**Task brief:** Using the listing below, print the line containing "Uncheck the WebApplication1.sln checkbox", the line containing "Confirm with the blue 确认 button", and each line between them, exactly and nothing else. Pictures stay out of the print.

**Dataset extract:**
**********
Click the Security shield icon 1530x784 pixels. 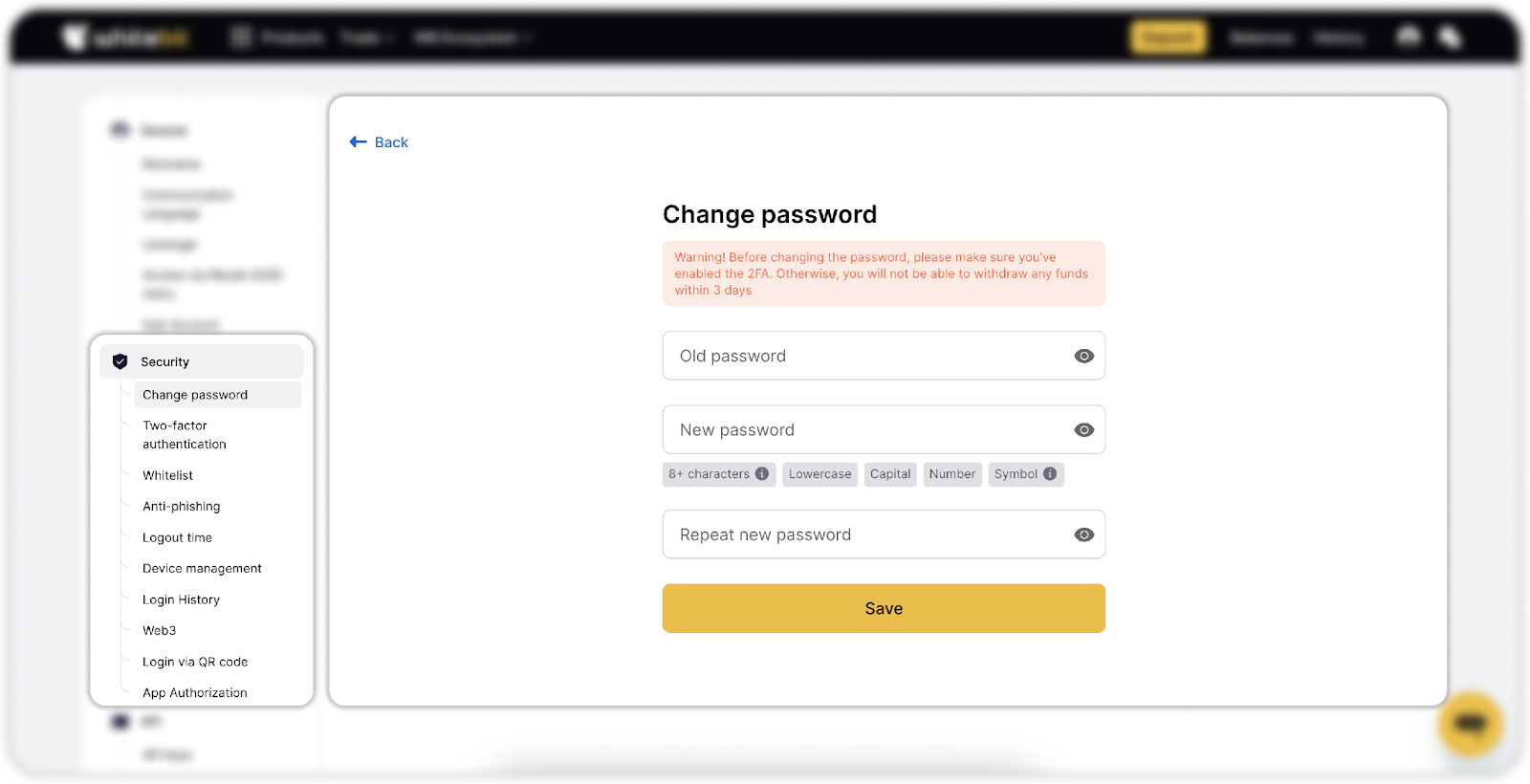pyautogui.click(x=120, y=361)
**********
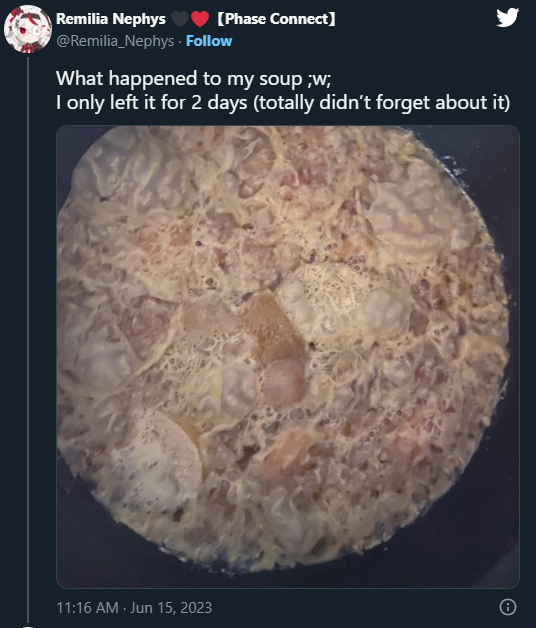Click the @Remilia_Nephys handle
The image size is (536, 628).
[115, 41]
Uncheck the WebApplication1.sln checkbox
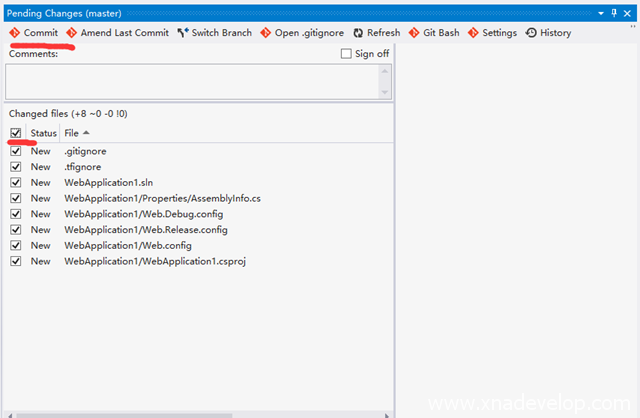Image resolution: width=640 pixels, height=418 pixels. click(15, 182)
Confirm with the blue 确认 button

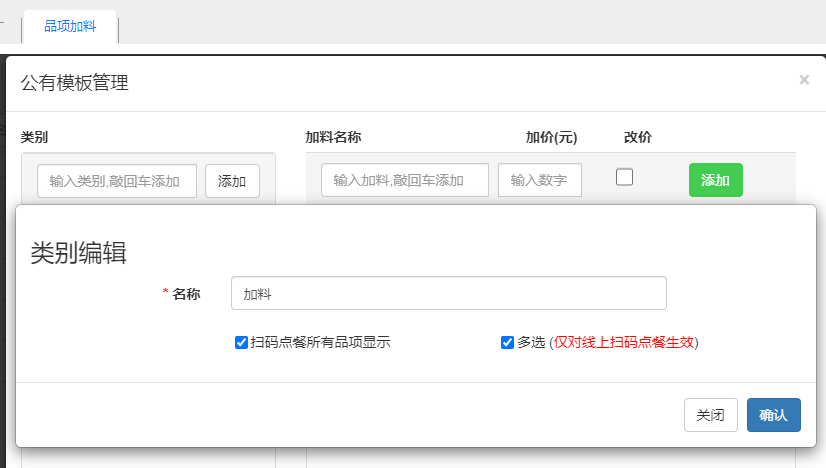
**********
**Response:**
Uncheck the WebApplication1.sln checkbox
Image resolution: width=640 pixels, height=418 pixels. click(15, 182)
Confirm with the blue 确认 button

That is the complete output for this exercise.